Our current research objective aims at supporting the automatic annotation of a drama, able to outline the
evolution of the dramatic elements above through discrete events.

1.1   Events in narrative texts
Following the observer point of view, [SZR07] propose the following definitions for the events:
  • An Event is ”a segment of time at a given location, that is conceived by an observer to have a beginning
     and an end; granularity of events can go from a second or less to tens of minutes”.
  • An Event model is ”an actively maintained representation of the current event, which is updated at
    perceptual event boundaries”.
   • The Event segmentation is ”the perceptual and cognitive process by which a continuous activity is
     segmented into meaningful events”.
From the psychological literature, we have that readers structure a narrative text into a series of events in order
to understand and remember the text (cf. the experiments of [ZT01, ZS07, ZSSM10]). Events are coded at
clause level. Relevant information for the narrative coding includes, e.g. [SZR07]:
  • Time and Space information (as the presence of spatial changes, e.g., moving from one room to another
    inside a house can be meaningful);
  • Objects, given the interaction of characters with elements of a scene;
  • change of Character, revealed by the changes of the subject of a clause;
  • Causes (causal relationship over activities) and Goals (new goal-directed activities), to be coded as core
    dimensions of Events.

EXTRACTED MATERIAL
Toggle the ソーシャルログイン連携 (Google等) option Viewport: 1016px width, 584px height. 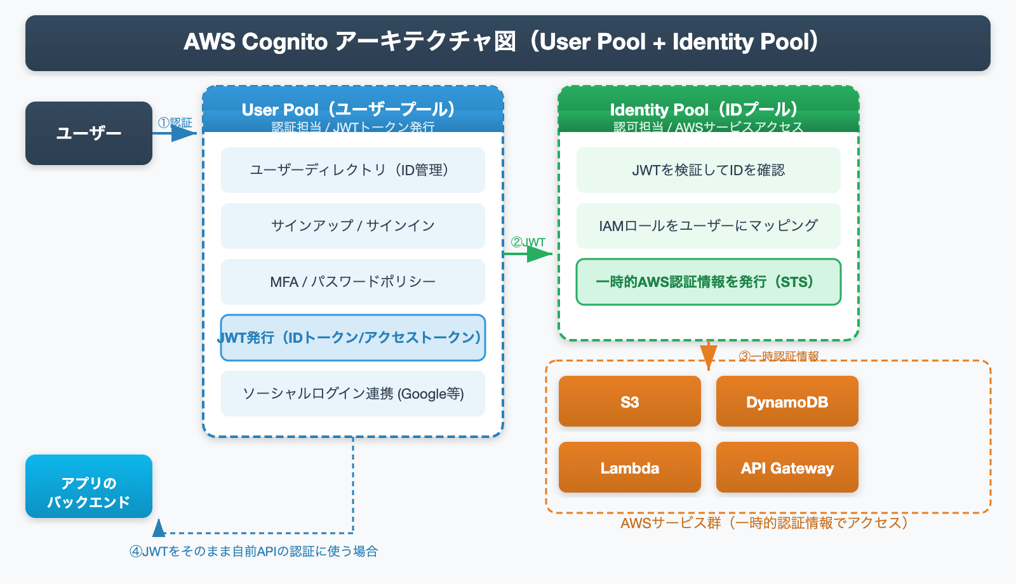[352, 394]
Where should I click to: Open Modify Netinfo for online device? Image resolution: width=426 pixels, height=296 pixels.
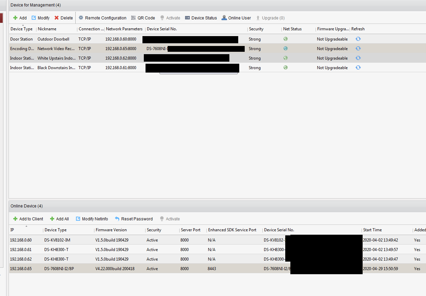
--
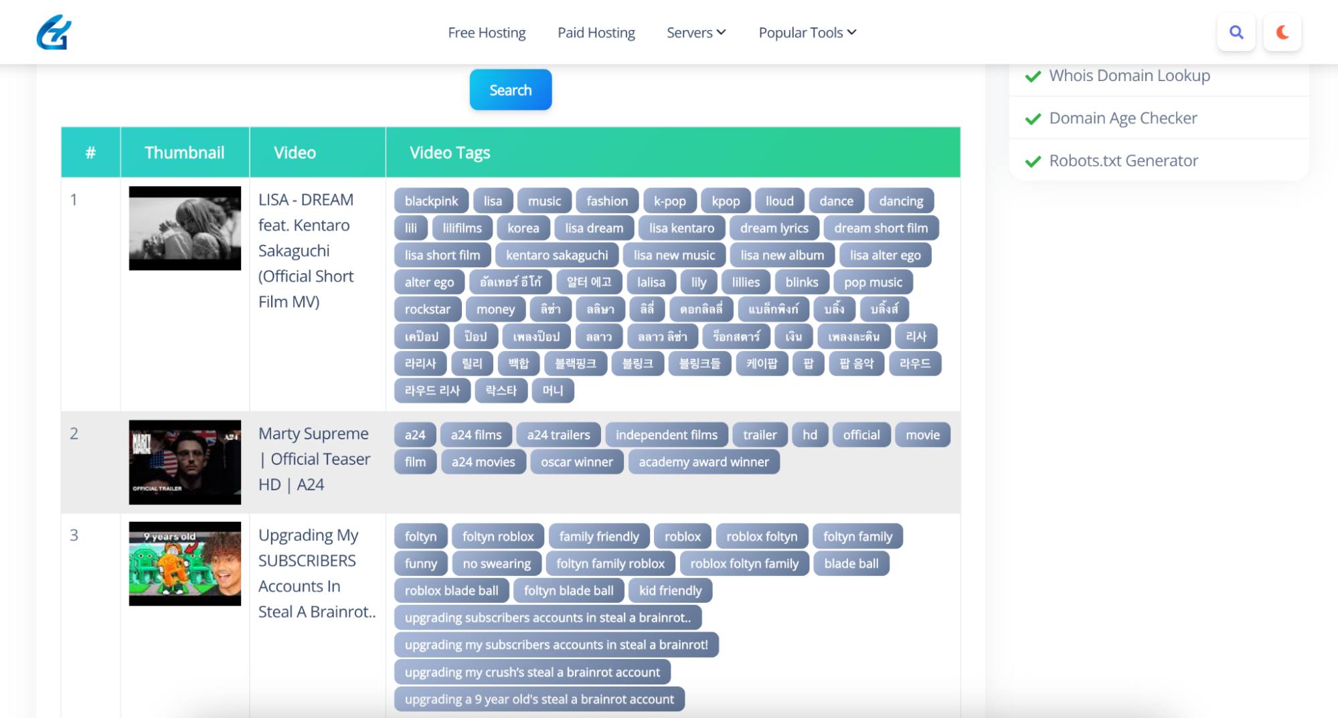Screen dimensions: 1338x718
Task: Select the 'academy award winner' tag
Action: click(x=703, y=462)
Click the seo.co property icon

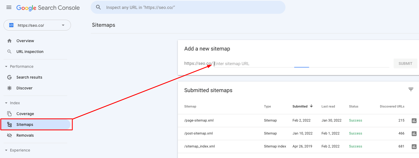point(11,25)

WHAT YOU WILL DO
(1) In the passage on events in narrative texts, at what level are events coded?
(2) Reproduce verbatim everything in the passage on events in narrative texts from "From the psychological" down to "dimensions of Events.".
You won't need the rows.

TASK ANSWERS
(1) Clause level.

(2)
From the psychological literature, we have that readers structure a narrative text into a series of events in order
to understand and remember the text (cf. the experiments of [ZT01, ZS07, ZSSM10]). Events are coded at
clause level. Relevant information for the narrative coding includes, e.g. [SZR07]:
  • Time and Space information (as the presence of spatial changes, e.g., moving from one room to another
    inside a house can be meaningful);
  • Objects, given the interaction of characters with elements of a scene;
  • change of Character, revealed by the changes of the subject of a clause;
  • Causes (causal relationship over activities) and Goals (new goal-directed activities), to be coded as core
    dimensions of Events.